(Beginning of TEXT SEGMENT)

Roth says goodbye to Zuckerman

Exit Ghost by Philip Roth, Viking Canada.

Every new book by Philip Roth becomes a publishing event – eagerly awaited and fiercely discussed. Approaching 75, he is the recipient of a bevy of literary awards and the only living American writer whose complete works (28 volumes) are being published by the Library of America.

Exit Ghost (the title is a stage direction in Macbeth) is Roth’s ninth novel featuring his putative alter ego, Nathan Zuckerman, who first appeared in The Ghost Writer (1979). Although the protean Zuckerman is close to Roth in biographical detail, their lives and actions are hardly congruent.

Exit Ghost is neither as ambitious nor as successful as that trio of earlier Zuckerman novels: American Pastoral; I Married a Communist; and The Human Stain. Also, it lacks the compassion and emotional intensity of Patrimony (1991), the compelling story of the life and death of the author’s father.

(End of TEXT SEGMENT)
(Beginning of SUPPLIED MATERIAL)

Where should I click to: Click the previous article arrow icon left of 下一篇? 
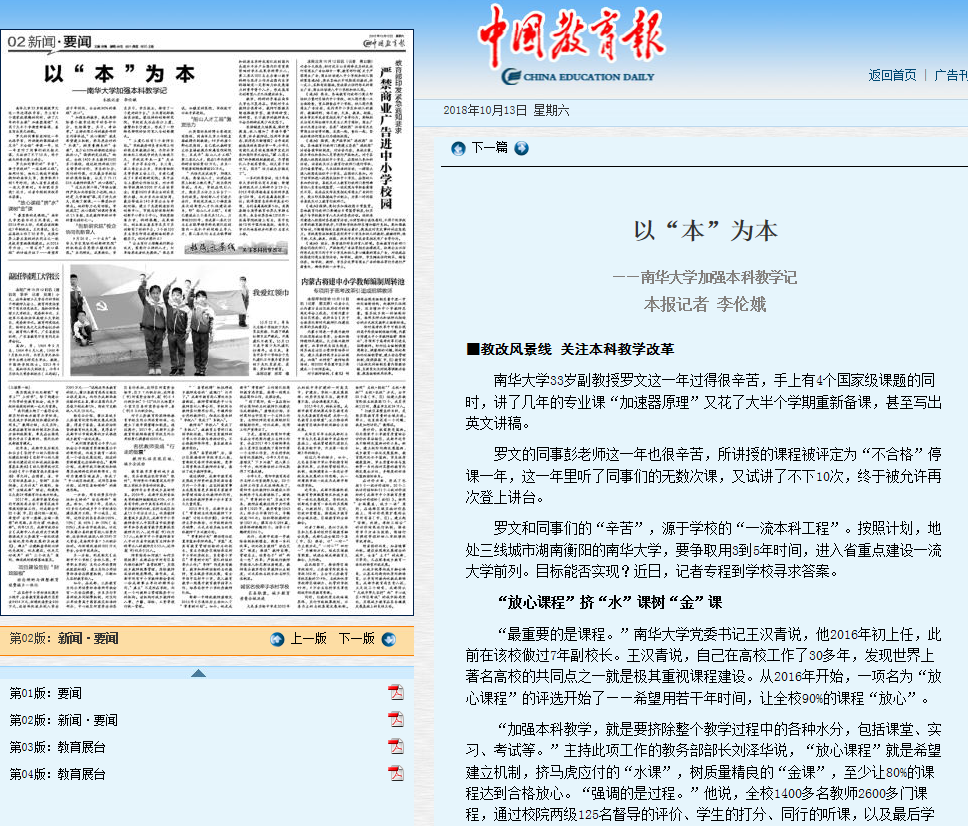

(End of SUPPLIED MATERIAL)

TASK REQUIREMENTS:
A) Answer these questions about the review of Exit Ghost, marking each answer with the same numeral:
(i) How many volumes make up Philip Roth's complete works in the Library of America edition?
(ii) Which play contains the stage direction that gives Exit Ghost its title?
(iii) In what year was Patrimony published?
B) Reproduce the passage of the review of Exit Ghost starting at "Roth says goodbye" and ending at "are hardly congruent.", substituting "changeable" for "protean".
C) Pick up the review of Exit Ghost after its last sentence and continue writing it.

RESPONSE LIST:
A)
(i) 28 volumes
(ii) Macbeth
(iii) 1991

B)
Roth says goodbye to Zuckerman

Exit Ghost by Philip Roth, Viking Canada.

Every new book by Philip Roth becomes a publishing event – eagerly awaited and fiercely discussed. Approaching 75, he is the recipient of a bevy of literary awards and the only living American writer whose complete works (28 volumes) are being published by the Library of America.

Exit Ghost (the title is a stage direction in Macbeth) is Roth’s ninth novel featuring his putative alter ego, Nathan Zuckerman, who first appeared in The Ghost Writer (1979). Although the changeable Zuckerman is close to Roth in biographical detail, their lives and actions are hardly congruent.

C)
Zuckerman, now 71, is the sad victim of prostrate cancer that has rendered him both impotent and incontinent. For 11 years he has lived reclusively atop a New England mountain. His energy and vitality are things of the past.

Roth cruelly writes that “the once rigid instrument of procreation was now like the end of a pipe you see sticking out of a field somewhere, a meaningless piece of pipe that spurts and gushes intermittently, spitting forth water to no end, until a day arrives when somebody remembers to give the valve an extra turn that shuts the damn sluice down.”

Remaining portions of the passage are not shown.